THE TASK - Only the pictures are to be left out; write out the rest of the data exactly.
--- DATA FOR PROCESSING ---
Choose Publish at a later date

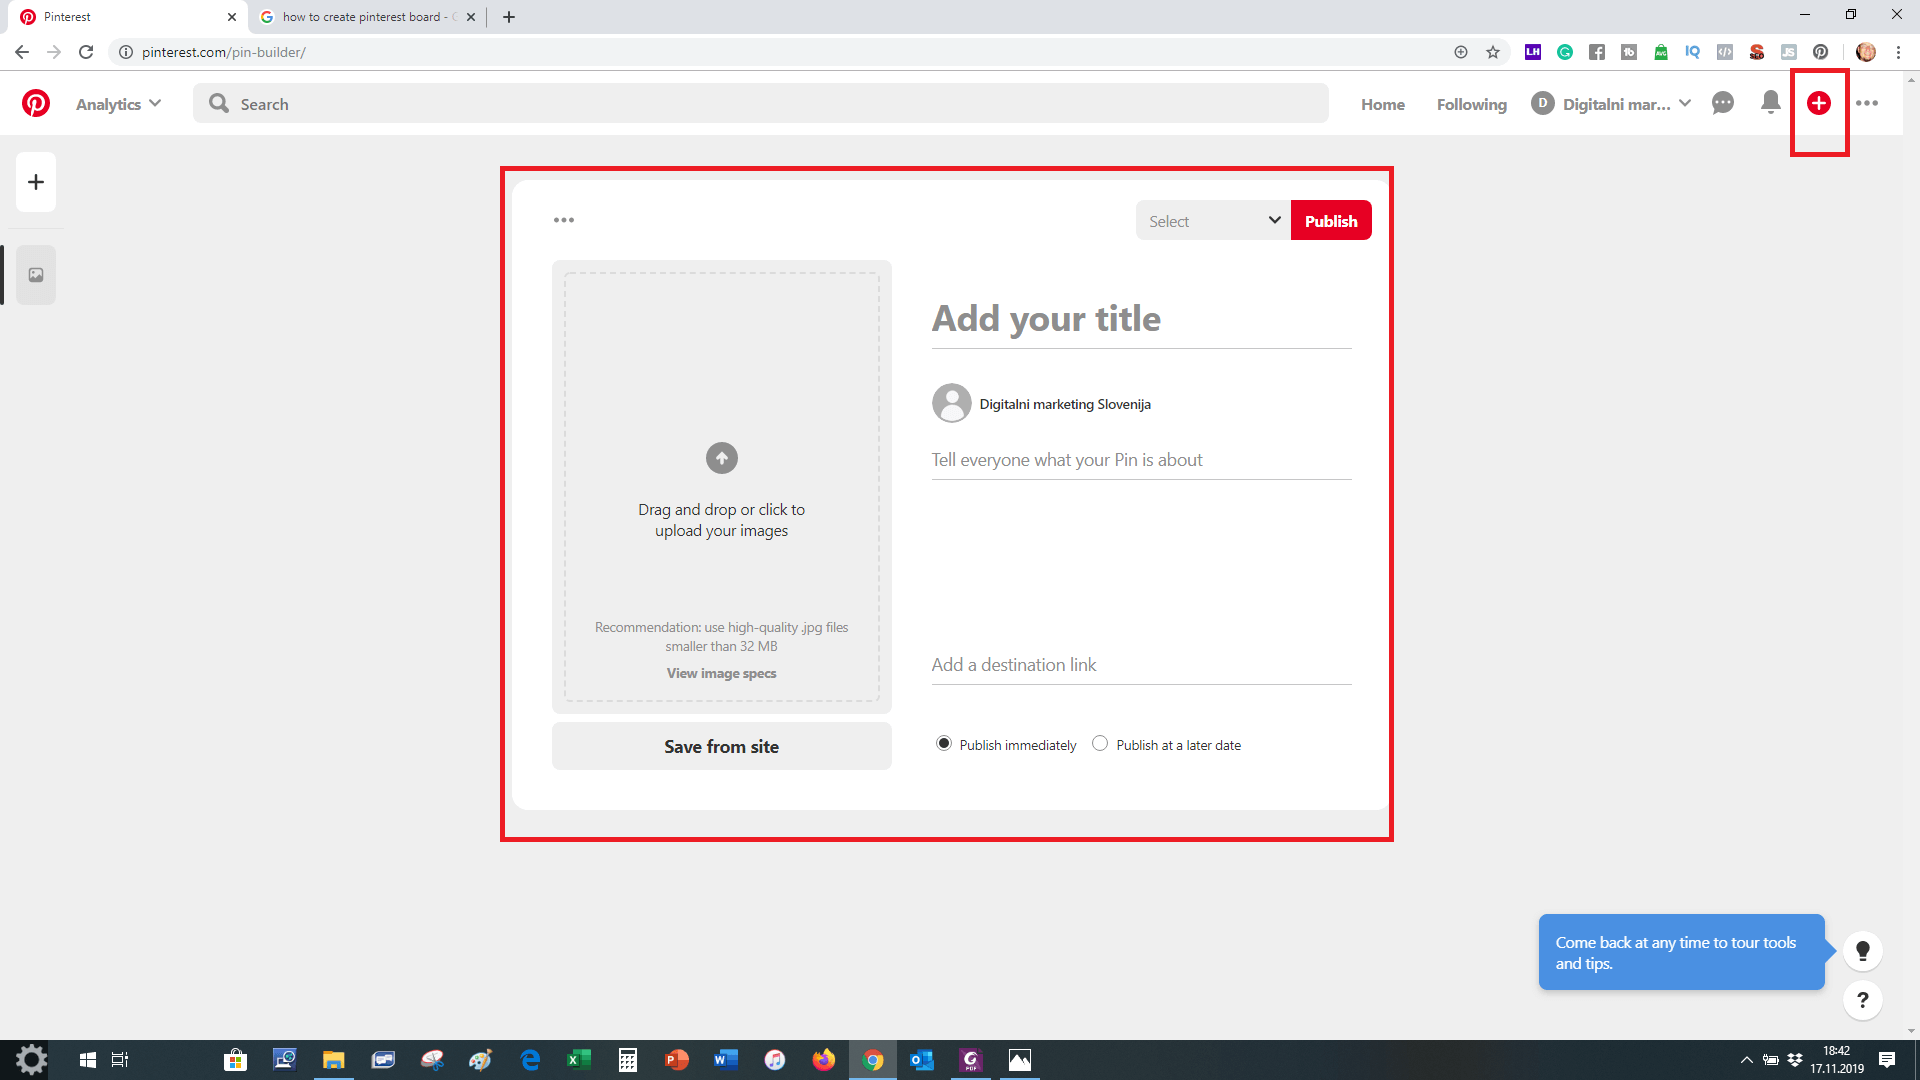(1100, 743)
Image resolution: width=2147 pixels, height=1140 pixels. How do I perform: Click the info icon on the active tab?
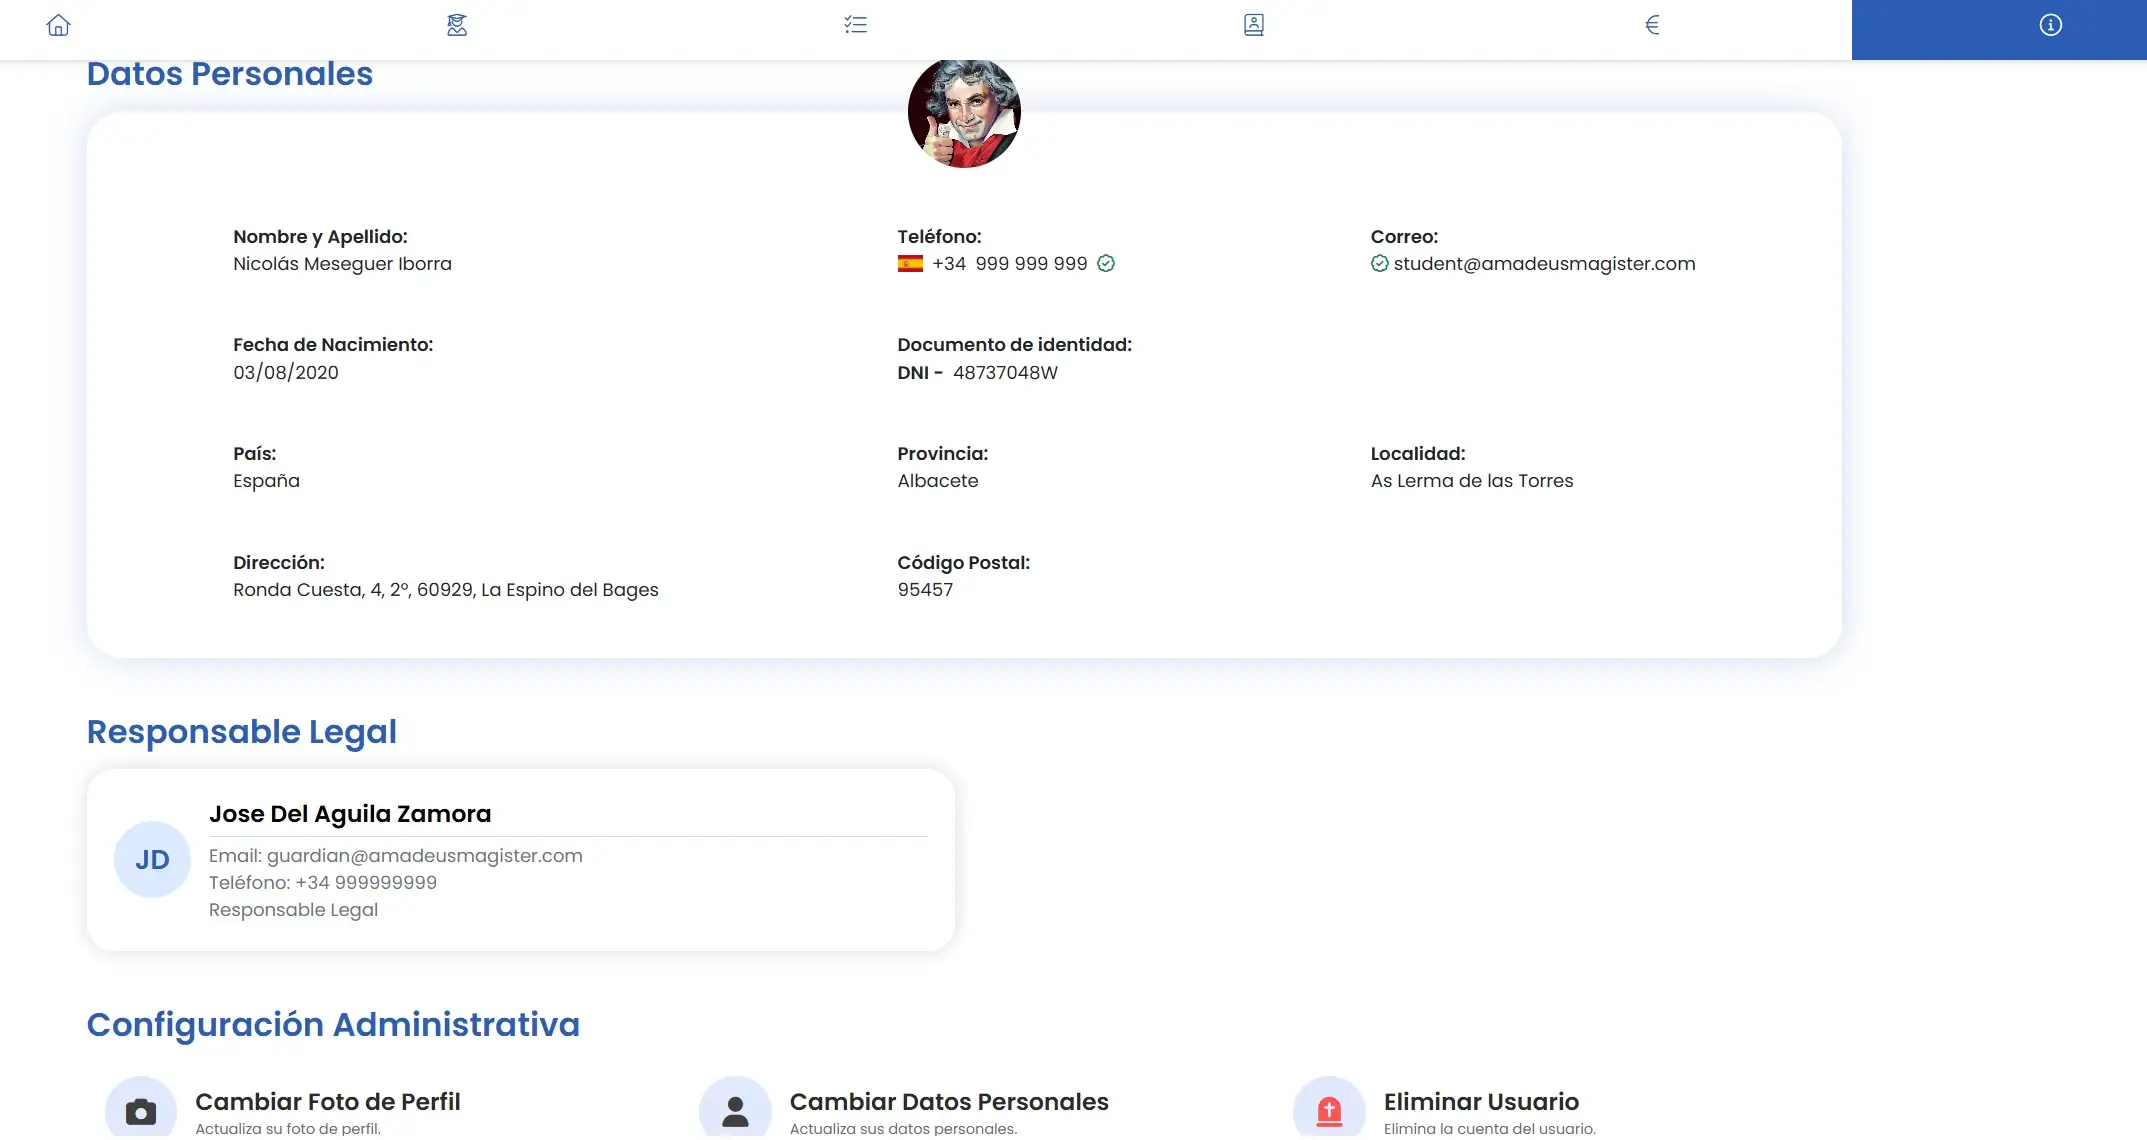click(x=2049, y=25)
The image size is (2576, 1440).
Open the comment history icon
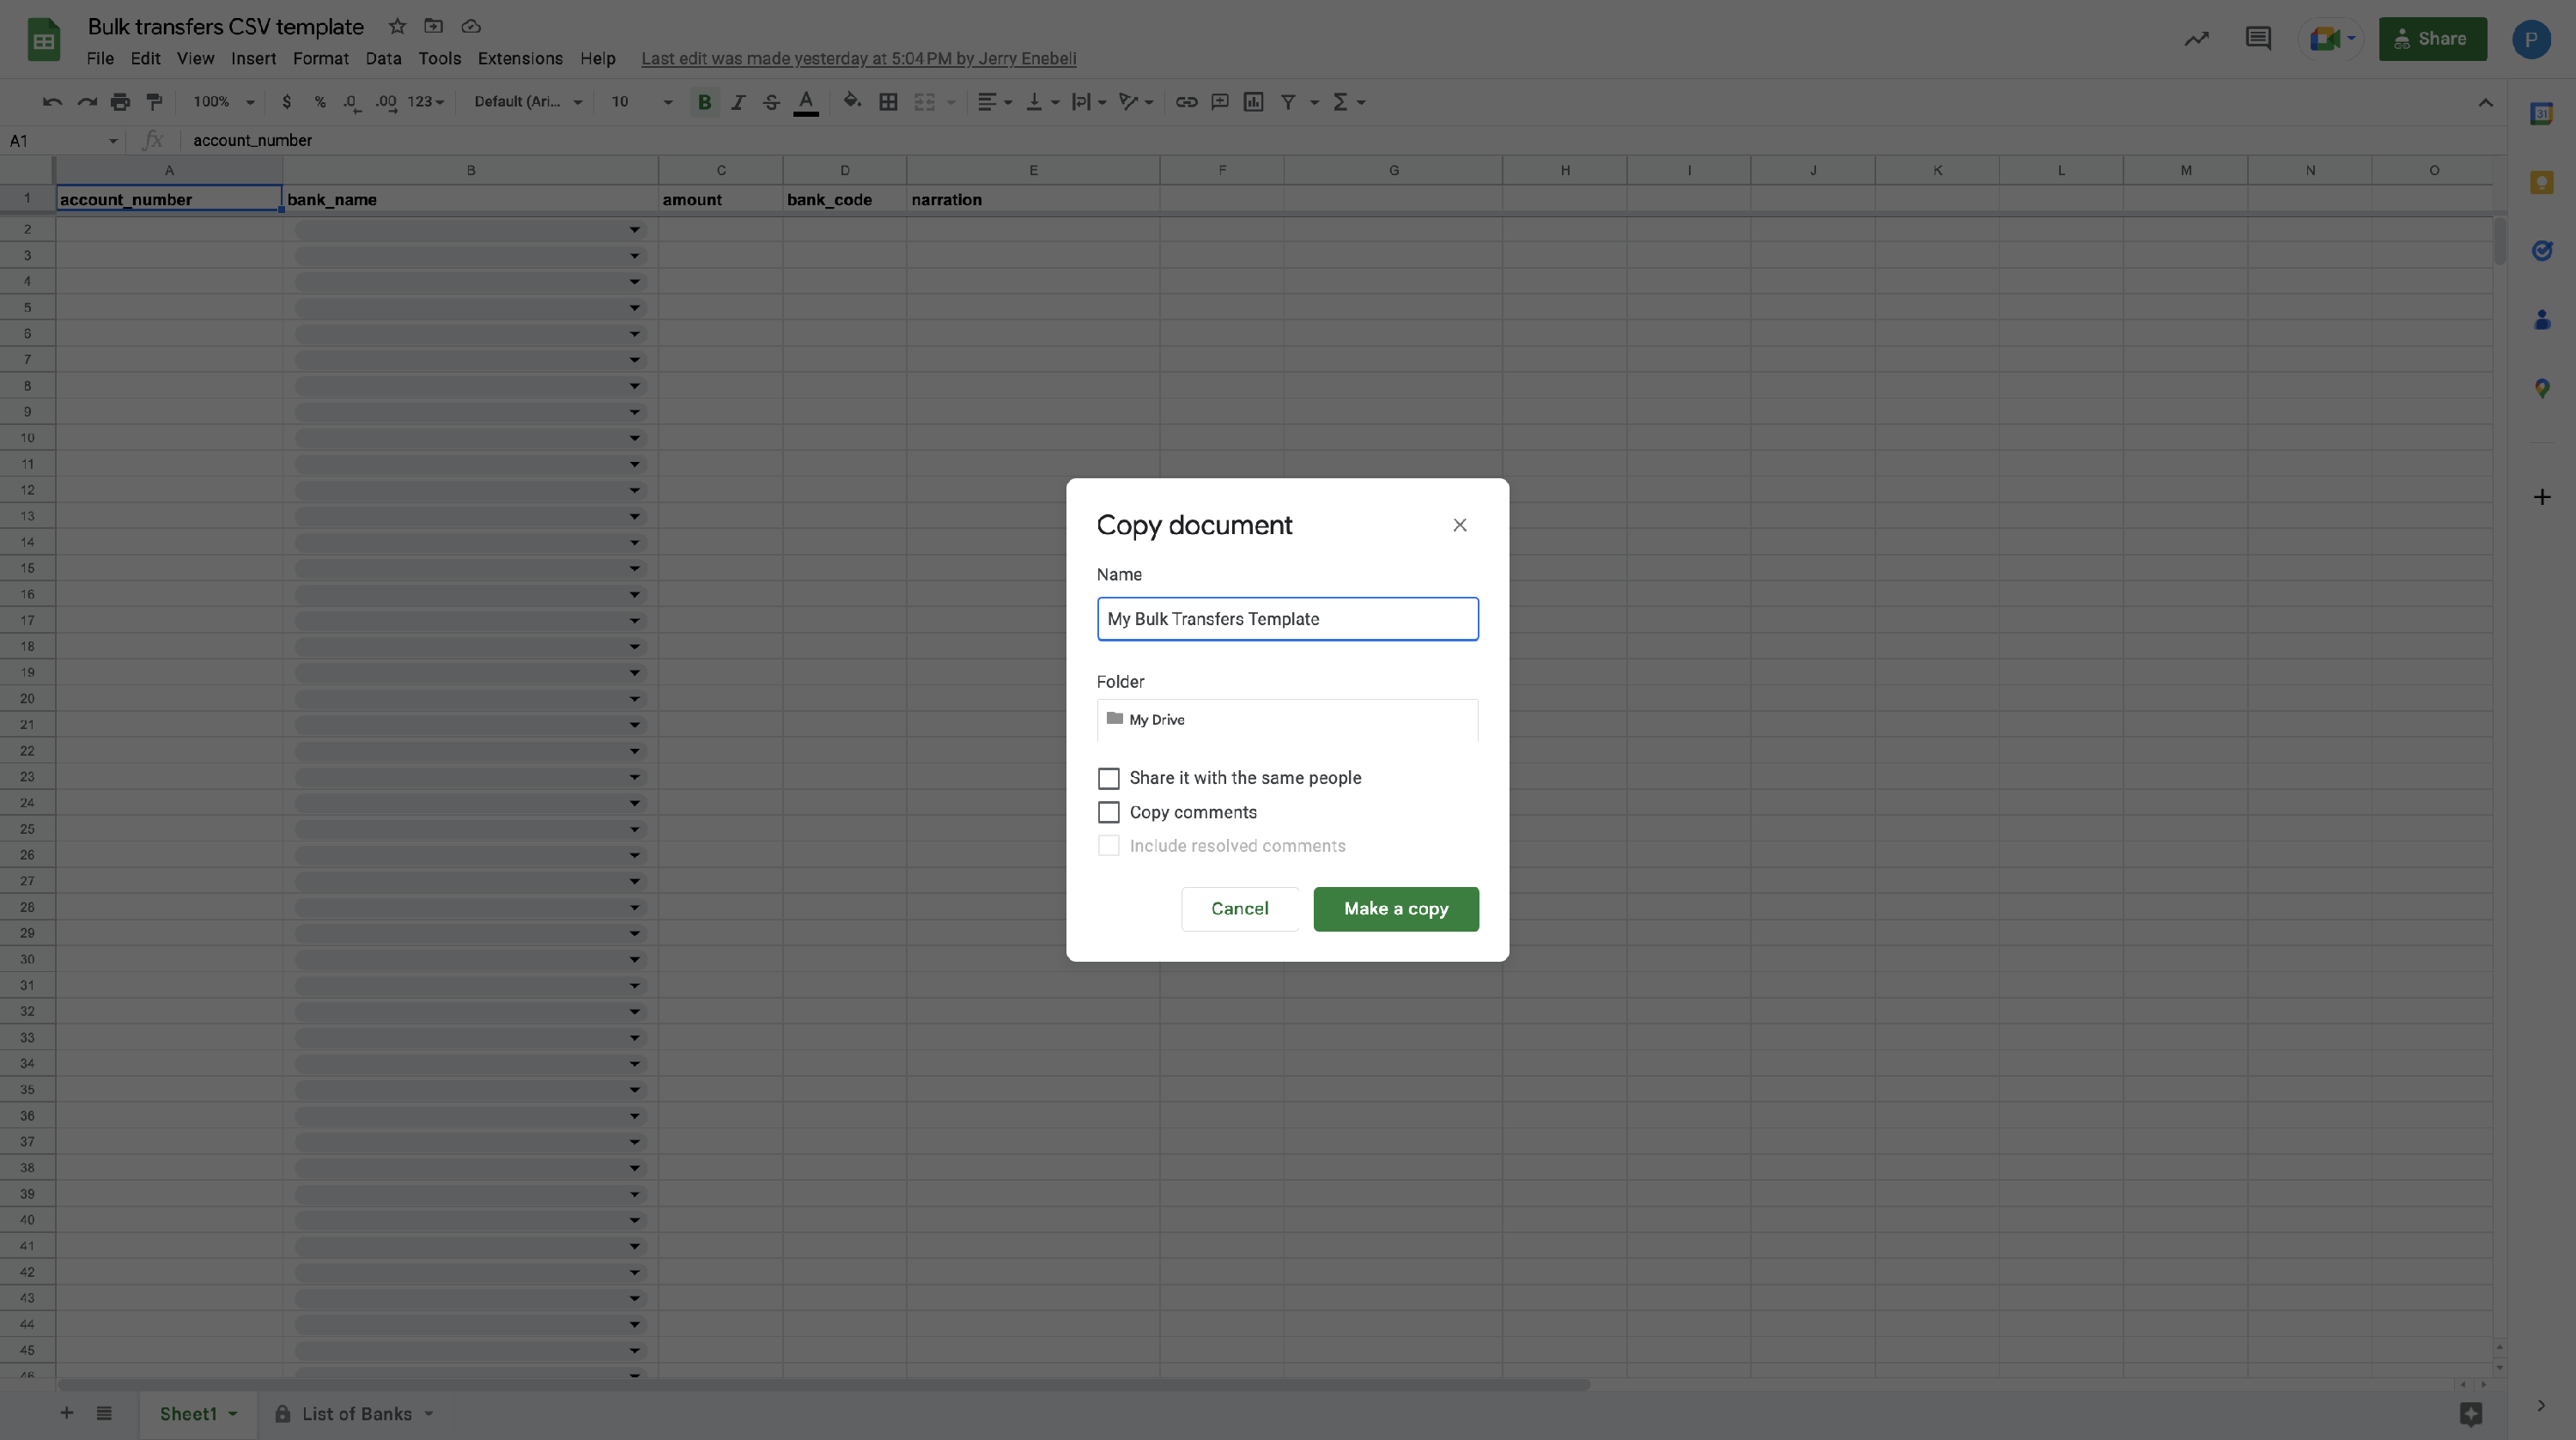(x=2257, y=39)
---
EXPECTED OUTPUT -
Choose Publish at a later date

(1100, 743)
Image resolution: width=2147 pixels, height=1140 pixels. How do I perform: Click the info icon on the active tab?
click(x=2049, y=25)
The image size is (2576, 1440).
Open the comment history icon
(x=2257, y=39)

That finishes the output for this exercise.